#### What is required:
Among the entries below, find each line holding "tree" and return it.

Records for the exercise below:

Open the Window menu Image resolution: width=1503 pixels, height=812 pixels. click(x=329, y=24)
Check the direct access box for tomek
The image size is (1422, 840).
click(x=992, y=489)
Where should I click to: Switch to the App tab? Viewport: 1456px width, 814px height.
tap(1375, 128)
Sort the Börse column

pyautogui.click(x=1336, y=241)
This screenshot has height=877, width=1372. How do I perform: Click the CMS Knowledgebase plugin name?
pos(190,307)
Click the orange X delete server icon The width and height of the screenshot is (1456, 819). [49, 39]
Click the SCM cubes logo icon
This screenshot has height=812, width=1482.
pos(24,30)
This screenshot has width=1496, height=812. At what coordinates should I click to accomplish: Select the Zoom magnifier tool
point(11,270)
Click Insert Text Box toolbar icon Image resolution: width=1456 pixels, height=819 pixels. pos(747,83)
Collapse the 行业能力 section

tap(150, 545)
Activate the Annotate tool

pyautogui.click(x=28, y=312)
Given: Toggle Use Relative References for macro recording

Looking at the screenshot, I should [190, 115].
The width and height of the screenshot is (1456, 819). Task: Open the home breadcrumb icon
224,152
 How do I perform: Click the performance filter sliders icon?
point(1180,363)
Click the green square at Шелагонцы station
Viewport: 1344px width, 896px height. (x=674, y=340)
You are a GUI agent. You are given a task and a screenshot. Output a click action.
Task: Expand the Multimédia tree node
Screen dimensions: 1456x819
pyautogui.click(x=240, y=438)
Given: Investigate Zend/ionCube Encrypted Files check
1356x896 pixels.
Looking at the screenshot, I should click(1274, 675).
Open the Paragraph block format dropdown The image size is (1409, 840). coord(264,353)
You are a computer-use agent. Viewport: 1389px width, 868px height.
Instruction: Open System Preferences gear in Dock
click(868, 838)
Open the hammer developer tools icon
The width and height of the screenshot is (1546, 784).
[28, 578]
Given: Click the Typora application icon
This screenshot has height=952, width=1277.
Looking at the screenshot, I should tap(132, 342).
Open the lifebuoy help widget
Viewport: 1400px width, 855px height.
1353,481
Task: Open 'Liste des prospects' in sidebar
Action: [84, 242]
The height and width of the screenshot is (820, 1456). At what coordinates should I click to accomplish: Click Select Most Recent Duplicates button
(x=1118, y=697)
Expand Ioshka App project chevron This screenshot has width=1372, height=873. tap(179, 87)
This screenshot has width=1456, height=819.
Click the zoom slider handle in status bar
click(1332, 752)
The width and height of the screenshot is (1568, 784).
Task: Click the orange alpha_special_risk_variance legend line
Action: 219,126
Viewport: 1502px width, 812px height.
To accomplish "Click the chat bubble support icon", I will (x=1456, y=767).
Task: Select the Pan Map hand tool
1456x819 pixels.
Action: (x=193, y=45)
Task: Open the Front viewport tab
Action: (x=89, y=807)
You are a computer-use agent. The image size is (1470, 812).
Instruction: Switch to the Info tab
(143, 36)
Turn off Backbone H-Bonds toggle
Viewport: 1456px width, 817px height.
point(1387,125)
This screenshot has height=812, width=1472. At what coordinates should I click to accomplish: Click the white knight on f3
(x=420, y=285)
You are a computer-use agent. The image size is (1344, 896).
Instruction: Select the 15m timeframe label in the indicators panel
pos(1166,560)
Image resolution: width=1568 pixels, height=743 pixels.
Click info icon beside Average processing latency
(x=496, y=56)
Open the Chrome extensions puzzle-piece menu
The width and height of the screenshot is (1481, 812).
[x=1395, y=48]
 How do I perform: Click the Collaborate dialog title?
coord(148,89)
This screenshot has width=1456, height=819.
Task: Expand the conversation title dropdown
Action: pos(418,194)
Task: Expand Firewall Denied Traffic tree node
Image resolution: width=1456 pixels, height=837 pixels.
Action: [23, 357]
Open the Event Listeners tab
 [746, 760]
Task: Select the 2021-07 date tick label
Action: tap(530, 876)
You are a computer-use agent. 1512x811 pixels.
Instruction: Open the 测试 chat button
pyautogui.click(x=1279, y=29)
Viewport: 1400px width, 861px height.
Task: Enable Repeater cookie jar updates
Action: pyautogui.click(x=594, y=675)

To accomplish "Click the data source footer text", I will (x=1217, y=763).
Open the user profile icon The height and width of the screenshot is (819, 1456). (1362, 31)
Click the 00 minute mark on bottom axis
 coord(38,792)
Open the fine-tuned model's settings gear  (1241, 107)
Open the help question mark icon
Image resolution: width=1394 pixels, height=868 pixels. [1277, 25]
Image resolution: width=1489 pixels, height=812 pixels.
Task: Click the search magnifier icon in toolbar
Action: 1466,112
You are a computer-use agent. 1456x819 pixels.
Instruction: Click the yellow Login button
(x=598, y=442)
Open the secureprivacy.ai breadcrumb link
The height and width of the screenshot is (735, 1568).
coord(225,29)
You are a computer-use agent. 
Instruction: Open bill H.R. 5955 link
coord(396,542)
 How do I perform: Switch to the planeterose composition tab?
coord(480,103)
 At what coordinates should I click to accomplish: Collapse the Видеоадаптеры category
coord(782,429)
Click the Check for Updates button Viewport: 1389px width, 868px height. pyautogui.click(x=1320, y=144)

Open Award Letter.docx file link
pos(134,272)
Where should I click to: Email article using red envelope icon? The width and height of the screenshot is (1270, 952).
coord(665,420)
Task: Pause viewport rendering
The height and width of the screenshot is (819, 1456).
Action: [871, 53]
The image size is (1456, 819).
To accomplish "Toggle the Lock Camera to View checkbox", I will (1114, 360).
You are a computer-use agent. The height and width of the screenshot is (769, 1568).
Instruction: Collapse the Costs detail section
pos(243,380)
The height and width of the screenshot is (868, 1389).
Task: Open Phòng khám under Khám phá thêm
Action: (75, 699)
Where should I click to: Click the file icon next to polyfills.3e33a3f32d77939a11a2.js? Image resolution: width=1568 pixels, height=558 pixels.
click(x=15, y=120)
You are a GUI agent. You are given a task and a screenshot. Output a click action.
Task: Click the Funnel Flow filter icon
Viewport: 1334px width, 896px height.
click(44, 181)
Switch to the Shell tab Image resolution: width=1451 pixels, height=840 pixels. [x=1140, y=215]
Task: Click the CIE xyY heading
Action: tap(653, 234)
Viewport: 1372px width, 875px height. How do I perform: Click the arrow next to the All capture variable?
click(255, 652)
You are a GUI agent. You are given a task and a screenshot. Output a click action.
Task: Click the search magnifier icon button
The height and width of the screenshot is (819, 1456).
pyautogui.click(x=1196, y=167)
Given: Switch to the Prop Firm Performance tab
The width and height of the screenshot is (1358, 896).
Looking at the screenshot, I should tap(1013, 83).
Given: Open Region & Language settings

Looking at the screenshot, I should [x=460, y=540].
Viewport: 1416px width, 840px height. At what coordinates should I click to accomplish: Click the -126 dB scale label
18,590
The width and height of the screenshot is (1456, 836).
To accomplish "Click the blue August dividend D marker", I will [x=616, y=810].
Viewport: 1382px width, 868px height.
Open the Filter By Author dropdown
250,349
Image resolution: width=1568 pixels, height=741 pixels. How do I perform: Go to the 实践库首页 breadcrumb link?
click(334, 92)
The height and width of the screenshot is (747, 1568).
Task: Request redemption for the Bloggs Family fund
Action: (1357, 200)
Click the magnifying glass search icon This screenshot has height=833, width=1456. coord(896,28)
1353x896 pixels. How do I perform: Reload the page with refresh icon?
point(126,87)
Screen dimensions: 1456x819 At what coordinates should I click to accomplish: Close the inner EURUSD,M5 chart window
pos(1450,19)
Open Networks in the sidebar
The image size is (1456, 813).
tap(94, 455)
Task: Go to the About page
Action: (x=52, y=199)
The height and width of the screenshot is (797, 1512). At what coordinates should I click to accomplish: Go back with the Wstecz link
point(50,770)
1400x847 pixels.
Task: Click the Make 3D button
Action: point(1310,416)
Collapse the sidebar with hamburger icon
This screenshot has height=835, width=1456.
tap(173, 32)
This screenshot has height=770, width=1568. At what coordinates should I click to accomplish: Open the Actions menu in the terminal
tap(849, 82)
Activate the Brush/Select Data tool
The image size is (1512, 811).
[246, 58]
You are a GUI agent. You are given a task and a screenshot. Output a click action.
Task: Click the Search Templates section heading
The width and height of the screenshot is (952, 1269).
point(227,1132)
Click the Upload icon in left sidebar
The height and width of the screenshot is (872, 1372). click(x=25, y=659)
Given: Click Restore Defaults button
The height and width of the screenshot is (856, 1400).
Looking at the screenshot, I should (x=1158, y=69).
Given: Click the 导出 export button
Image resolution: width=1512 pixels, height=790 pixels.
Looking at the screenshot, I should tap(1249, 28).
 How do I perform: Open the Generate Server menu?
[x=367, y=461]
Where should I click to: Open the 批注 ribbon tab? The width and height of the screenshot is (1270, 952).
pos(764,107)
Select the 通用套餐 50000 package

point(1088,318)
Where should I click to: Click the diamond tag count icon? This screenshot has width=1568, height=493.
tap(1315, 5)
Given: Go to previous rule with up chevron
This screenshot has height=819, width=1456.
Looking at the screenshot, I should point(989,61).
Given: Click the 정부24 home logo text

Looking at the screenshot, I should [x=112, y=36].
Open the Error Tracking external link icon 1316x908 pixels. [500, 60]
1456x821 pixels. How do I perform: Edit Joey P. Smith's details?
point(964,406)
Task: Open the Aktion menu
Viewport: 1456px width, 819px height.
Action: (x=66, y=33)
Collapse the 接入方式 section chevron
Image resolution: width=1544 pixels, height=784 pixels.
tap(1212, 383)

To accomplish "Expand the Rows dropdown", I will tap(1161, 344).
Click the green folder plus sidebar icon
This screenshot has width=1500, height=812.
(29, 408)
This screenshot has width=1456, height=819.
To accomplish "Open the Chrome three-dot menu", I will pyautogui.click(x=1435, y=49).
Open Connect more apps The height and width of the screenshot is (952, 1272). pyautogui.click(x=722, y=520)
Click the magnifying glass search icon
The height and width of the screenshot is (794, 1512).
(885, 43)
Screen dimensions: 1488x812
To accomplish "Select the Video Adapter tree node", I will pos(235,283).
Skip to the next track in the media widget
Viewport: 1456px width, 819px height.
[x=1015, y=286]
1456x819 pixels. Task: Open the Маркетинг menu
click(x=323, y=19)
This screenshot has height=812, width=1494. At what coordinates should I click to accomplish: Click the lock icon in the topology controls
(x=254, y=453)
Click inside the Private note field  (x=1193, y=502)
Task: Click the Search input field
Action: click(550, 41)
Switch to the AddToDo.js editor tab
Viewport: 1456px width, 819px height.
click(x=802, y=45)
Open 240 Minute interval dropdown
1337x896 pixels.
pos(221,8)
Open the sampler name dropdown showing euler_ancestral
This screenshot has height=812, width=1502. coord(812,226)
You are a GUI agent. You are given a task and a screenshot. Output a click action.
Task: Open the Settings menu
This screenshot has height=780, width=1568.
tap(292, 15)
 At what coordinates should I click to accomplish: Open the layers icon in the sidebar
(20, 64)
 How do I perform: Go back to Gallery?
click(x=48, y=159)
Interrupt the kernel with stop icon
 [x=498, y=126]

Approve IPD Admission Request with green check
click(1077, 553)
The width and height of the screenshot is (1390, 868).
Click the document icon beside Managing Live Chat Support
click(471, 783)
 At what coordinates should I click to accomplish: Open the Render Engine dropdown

End of Records for the exercise.

#### Solution to this problem:
Task: Expand the Multimédia tree node
Task: Expand Firewall Denied Traffic tree node
To accomplish "Select the Video Adapter tree node", I will pos(235,283).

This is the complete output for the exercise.